That is the rub. The world, dehumanised or not, will have its way. French farmers must change. The wine growers will be bankrupted — the market for vineyards in Roussillon has already begun to collapse — unless reforms sweep away the social charges and over-regulation that make their wine too expensive to sell. The French "social model", hugely expensive and restrictive, no longer creates jobs and growth, nor pays its way.

But real change is almost possible. Painful surgery is needed to restore the country to health, but it will not deliver itself to a knife wielded by a political class, and a president, mired in scandal and plump with perks, who search not for remedies but for scapegoats.

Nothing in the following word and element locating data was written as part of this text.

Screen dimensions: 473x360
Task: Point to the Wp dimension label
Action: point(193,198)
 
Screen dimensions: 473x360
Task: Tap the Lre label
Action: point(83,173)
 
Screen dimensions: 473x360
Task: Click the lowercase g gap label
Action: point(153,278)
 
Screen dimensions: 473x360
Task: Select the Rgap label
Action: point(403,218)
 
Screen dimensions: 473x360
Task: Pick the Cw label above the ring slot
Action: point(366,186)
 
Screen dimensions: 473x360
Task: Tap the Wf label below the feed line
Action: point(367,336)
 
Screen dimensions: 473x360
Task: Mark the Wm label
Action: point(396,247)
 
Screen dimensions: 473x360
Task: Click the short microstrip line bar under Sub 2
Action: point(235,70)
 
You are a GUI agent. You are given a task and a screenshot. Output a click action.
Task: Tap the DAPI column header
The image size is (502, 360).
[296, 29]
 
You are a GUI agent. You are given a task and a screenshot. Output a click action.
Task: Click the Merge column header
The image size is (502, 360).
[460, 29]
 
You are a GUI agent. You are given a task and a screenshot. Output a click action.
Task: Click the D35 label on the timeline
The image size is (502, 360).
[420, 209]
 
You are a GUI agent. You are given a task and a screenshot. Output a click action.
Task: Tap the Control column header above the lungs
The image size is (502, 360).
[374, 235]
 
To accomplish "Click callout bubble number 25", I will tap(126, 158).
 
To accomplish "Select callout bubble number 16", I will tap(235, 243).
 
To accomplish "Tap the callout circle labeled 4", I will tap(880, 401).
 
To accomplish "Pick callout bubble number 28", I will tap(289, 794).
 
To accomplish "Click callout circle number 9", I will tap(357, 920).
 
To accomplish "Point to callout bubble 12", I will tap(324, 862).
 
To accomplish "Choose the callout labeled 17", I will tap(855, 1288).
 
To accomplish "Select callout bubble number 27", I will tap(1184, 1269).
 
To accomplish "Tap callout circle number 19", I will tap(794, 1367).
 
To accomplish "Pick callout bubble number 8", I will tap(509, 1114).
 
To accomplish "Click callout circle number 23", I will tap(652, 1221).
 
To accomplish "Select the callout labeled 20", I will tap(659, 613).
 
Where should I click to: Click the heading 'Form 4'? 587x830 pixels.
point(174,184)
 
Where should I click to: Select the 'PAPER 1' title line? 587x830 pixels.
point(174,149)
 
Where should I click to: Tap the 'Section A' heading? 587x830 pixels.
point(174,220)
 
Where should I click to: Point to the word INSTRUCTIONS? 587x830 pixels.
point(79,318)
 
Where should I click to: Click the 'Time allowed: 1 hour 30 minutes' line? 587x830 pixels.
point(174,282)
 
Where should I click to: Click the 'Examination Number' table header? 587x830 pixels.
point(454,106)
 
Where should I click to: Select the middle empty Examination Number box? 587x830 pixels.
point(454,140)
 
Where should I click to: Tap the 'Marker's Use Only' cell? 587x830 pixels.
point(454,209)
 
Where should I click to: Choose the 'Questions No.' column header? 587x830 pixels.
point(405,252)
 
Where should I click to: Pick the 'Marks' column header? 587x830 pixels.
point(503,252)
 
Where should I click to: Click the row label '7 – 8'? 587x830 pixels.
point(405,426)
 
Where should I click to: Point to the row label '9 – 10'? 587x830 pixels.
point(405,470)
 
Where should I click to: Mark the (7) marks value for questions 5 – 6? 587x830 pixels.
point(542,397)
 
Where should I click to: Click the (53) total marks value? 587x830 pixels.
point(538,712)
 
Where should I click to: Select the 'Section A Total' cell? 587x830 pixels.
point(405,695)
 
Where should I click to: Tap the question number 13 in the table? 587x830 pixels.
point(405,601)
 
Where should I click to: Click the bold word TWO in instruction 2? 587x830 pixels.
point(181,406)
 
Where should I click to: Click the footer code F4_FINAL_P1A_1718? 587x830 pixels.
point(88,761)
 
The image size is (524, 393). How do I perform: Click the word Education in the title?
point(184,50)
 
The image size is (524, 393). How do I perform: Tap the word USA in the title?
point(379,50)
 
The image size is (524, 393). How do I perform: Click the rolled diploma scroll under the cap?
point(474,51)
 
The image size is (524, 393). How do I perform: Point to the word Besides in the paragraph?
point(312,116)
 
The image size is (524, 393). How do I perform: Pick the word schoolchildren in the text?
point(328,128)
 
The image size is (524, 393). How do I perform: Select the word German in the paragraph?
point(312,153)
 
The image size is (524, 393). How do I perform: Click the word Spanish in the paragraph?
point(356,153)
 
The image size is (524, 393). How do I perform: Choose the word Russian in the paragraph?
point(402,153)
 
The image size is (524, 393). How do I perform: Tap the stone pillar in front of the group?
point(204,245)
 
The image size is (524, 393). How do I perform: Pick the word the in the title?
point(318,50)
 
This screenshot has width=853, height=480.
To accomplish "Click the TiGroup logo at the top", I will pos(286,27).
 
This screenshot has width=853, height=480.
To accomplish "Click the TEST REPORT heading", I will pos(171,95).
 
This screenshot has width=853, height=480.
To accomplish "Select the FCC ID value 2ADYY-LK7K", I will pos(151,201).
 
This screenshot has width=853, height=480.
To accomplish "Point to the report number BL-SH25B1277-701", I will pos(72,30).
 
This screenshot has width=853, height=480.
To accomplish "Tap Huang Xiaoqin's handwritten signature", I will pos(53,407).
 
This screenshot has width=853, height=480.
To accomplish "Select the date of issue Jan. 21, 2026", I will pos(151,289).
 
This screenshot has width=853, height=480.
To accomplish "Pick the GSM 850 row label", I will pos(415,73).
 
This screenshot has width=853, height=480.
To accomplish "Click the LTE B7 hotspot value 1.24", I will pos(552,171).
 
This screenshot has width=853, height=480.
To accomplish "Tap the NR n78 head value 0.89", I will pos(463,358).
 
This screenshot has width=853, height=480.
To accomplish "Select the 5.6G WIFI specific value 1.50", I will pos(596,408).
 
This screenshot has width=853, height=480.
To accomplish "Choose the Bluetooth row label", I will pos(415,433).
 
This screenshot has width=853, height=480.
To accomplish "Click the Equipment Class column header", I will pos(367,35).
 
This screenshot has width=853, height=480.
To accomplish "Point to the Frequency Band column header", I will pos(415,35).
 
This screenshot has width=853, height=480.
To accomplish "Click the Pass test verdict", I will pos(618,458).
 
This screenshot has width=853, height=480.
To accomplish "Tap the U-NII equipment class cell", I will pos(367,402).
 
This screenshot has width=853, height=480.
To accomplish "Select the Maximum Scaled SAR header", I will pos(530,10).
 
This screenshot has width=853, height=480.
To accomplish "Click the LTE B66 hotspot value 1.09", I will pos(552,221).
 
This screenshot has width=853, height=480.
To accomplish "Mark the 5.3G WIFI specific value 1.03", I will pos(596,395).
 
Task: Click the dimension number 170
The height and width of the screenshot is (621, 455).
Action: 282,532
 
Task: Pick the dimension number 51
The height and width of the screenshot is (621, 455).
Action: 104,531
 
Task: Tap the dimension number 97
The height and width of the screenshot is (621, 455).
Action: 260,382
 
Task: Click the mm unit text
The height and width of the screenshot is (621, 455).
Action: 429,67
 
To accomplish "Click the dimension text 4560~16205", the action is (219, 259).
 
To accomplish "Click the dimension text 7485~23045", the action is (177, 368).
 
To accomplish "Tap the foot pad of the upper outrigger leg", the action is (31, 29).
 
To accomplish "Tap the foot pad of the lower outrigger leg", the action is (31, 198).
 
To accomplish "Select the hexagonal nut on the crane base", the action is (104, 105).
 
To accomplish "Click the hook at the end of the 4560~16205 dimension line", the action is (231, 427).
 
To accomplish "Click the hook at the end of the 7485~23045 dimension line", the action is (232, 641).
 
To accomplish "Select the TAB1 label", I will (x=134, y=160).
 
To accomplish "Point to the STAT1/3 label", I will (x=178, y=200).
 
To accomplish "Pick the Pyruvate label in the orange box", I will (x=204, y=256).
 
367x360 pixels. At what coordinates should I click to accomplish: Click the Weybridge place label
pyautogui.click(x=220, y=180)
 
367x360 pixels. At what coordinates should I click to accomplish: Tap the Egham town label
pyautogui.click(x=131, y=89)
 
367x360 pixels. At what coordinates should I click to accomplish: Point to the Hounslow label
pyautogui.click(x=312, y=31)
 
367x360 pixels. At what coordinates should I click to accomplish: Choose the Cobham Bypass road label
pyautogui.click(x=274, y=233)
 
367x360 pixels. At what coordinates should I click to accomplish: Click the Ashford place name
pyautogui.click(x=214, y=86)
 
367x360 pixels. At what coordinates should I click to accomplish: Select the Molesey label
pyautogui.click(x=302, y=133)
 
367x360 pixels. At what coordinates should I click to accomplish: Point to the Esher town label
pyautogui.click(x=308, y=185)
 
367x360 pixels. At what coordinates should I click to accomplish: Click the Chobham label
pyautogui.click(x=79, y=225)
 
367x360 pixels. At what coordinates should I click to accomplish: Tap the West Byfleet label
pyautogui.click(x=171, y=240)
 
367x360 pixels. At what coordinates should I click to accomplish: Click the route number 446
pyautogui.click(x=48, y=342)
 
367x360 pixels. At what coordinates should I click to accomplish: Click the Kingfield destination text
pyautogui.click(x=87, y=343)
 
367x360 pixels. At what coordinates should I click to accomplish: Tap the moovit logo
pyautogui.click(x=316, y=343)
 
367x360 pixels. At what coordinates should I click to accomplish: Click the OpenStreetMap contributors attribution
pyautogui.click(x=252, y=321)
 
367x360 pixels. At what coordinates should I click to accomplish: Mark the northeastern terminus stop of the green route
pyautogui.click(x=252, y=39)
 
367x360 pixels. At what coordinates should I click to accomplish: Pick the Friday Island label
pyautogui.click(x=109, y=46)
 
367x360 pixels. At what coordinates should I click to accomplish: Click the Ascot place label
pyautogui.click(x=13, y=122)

The Fifth Republic was created by General de Gaulle in 1958 to do away with the weak, vacillating, short-lived regimes of the Fourth. Its linchpin is the president, his finger on the nuclear button, the maker and breaker of cabinets as well as garden-party host in the resplendent grounds of his Elysée Palace. The old system saw four governments fall in a year.

The general brought stability. At 72, Chirac is the oldest leader among the western heavyweights, and sensitive about it: he gave his ecology minister a dressing down for revealing he wears a hearing aid. Together, he and François Mitterrand, whom he succeeded as head of state in 1995, have ruled France for the past 24 years.

But the "non" in the May referendum — the "child of fear and despair", the historian Nicolas Baverez has written in Le Monde — marks the onset of "the death of Gaullist France, corrupted by Mitterrand and then ruined by Chirac". Those are terrible words, all the more so because they are applied in the most serious, sober newspaper to a Gaullist like Chirac. They have, alas, the ring of truth.

This summer most of us travelling to France will pay handsomely for our lodgings — hotel or villa. So, in general, do the French. Not, however, the elite, whose self-serving shenanigans have done so much to undermine Gaullist France.

Chirac has lived in the great palaces of state for so long — a few months aside, he has held the office of prime minister, mayor of Paris or president without a break since 1974, when Edward Heath was packing up to leave Downing Street — that he is known as " the Resident of the Republic". He has every reason to stand for another presidential term in 2007, for he is, the wags say, "condemned to perpetual re-election". The moment he leaves the Elysée Palace, he loses the presidential immunity that has prevented magistrates questioning him in cases of alleged corruption and abuse dating from his years as mayor of Paris.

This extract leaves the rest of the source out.